The Ones Travel Guides Don’t Tell You!
#1 When you’re in Italy, ogle the gorgeous men. They are one of Italy’s most salient points-of-interest.
Whether you’re a married straight man or a twenty-year-old Kappa Phi Beta Epsalon Theta Omega (as my friends and I were in the photos below), you really owe it to yourself to take in the grandeur of the Italian male.
They are some of the most wildly attractive in the world.
Yes, yes I know.
Daniel Craig, British. Sam Heughan. Scottish. And my dashing husband, Henry. American. But really, who can argue with this?
#2 When in Italy don’t worry about redundancy. There’s no such thing.
I spent my honeymoon in Italy in 2001, and thought my sweetheart and I should conquer new terrain and not revisit the past.
But, we really wanted our children to see the locations where they began.
So we took our girls to many of the lovely spots we’d already visited and realized, the thing about Italy is this; you can never truly get tired of seeing the same places over and over again.
Because the country has layers of history and beauty that must be peeled like an onion.
The people are so vibrant, the food so delicious, the leather so affordable, the pizza and wine and cheese so delectable, that revisiting the past imbues it with a deeper resonance and a greater richness than before.
We took our girls back to our honeymoon lodgings at the Villa Vignamaggio, supposed birthplace of the Mona Lisa, site of Kenneth Branagh’s 1993 film adaptation of Much Ado About Nothing and now so popular you have to book a tour to walk its grounds.
I played my we-want-to-show-our-daughters-where-we-honeymooned violin and they let us roam (briskly) about.
#3 Share Italy with your family. Even if there are moments you want to throttle each other.

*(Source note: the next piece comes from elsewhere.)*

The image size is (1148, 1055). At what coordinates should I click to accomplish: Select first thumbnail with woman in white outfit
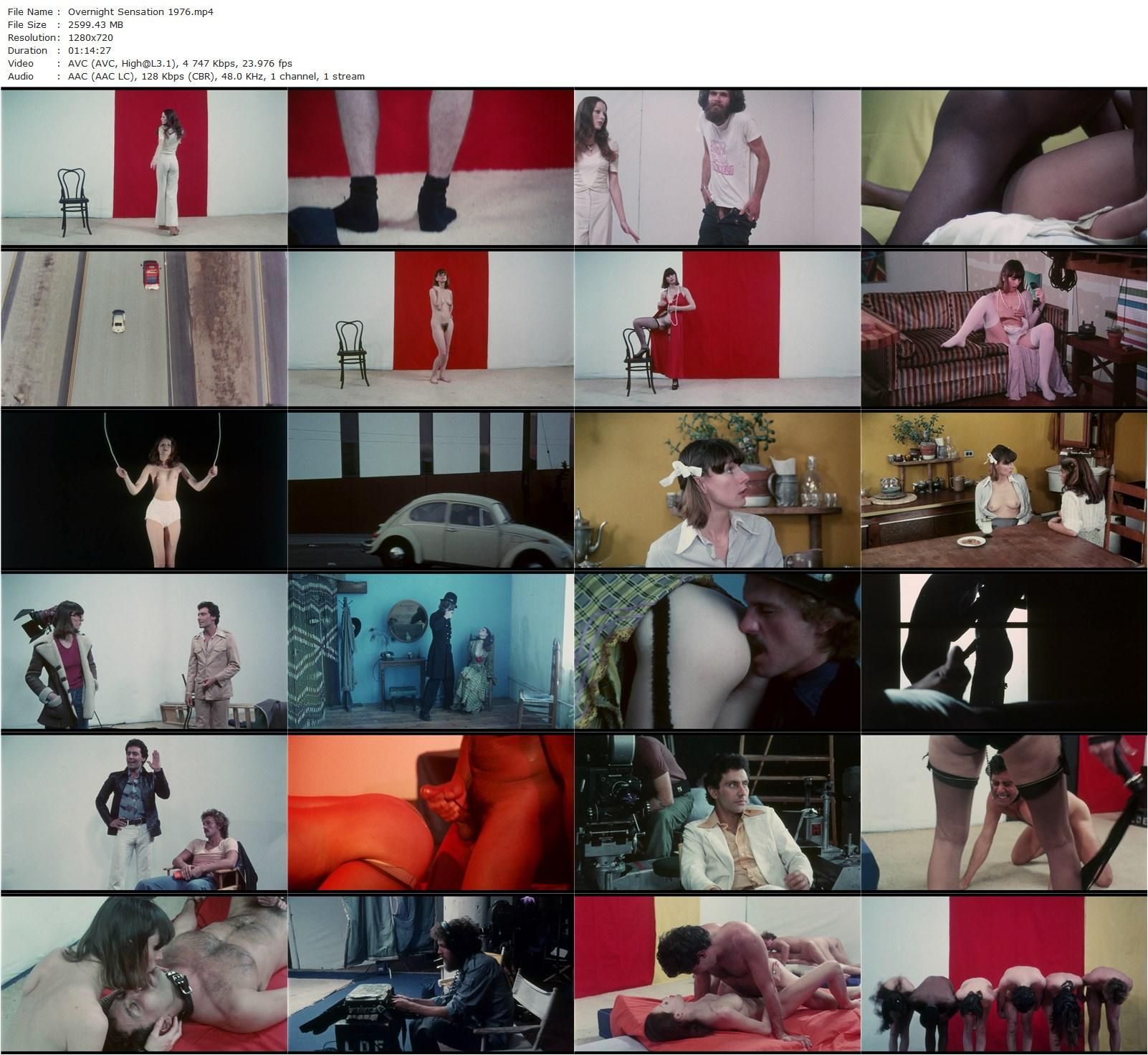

My mother is the person who first took me abroad when I was thirteen. In doing so she opened up my world.
It was a chore for her, as I hated getting out of bed before eleven a.m. during the summer at that age, despised tours, museums, monuments or anything reeking of “history” and was only interested in taking furtive snapshots of Italian boys and putting as much gelato as I could into my hollow leg.
My mother swore, up and down that, despite the past, she wanted to take me and my family to Italy for my 50th birthday, which happened on June 27th (please put this in your calendars so you will remember to send me macaroons and diamonds on my 51st next year. We may proceed.)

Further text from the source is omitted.